Salivary kynurenine pathway metabolites as potential non-invasive markers of glandular dysfunction in Sjögren’s disease

Sjögren’s disease (SjD) is an autoimmune disorder characterized by salivary gland dysfunction and systemic manifestations. This study aimed to evaluate kynurenine (Kyn) pathway metabolites in saliva and investigate their clinical relevance in SjD. Saliva samples were collected from 39 SjD patients and 32 healthy controls (HCs). Concentrations of tryptophan, Kyn, quinolinic acid (QA), and kynurenic acid (KA), as well as inferred enzyme activities, were measured using ELISA. Receiver operating characteristic curve analyses were conducted, and correlations with disease activity indices and unstimulated whole salivary flow rates (UWSFR), were assessed. SjD patients exhibited significantly higher salivary KA levels (p < 0.001) and lower QA levels (p < 0.0001) compared with HCs.
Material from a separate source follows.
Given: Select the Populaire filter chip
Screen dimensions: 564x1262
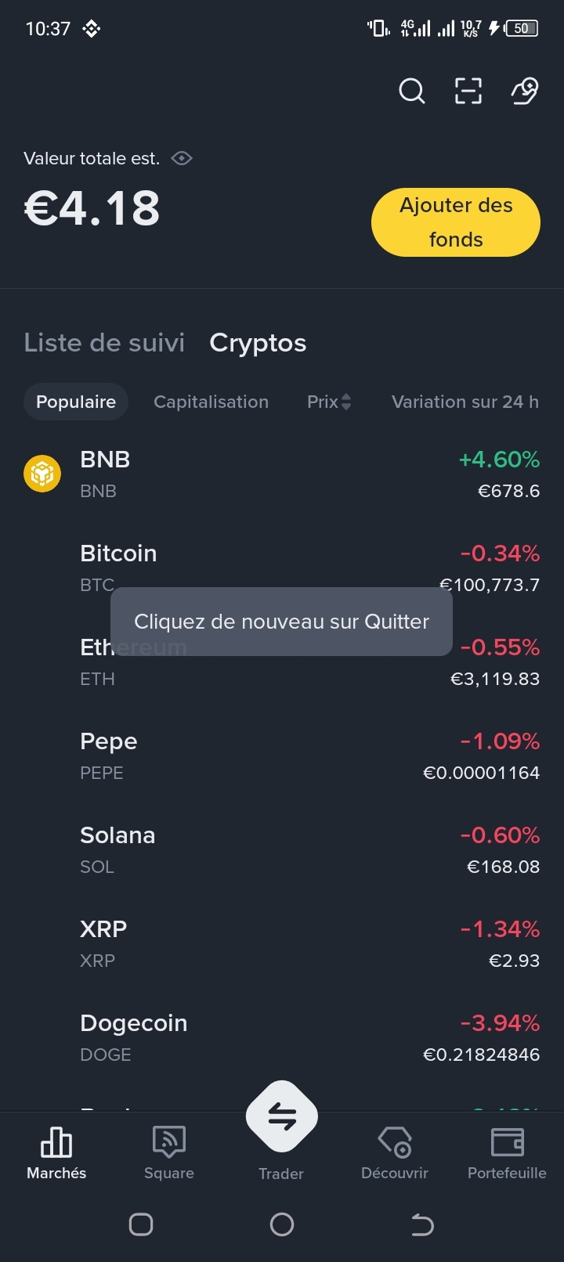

Ratios of QA to Kyn and KA to Kyn were also significantly altered in the SjD group. Salivary QA demonstrated excellent discriminatory ability (area under the curve > 0.85, sensitivity 0.87, specificity 0.76, p < 0.001) for distinguishing SjD from HCs. Among various clinical parameters, salivary QA levels showed a strong inverse correlation with UWSFR (r = − 0.596, p < 0.001). Salivary Kyn pathway metabolites, particularly QA, may serve as non-invasive biomarkers reflecting salivary gland dysfunction in SjD.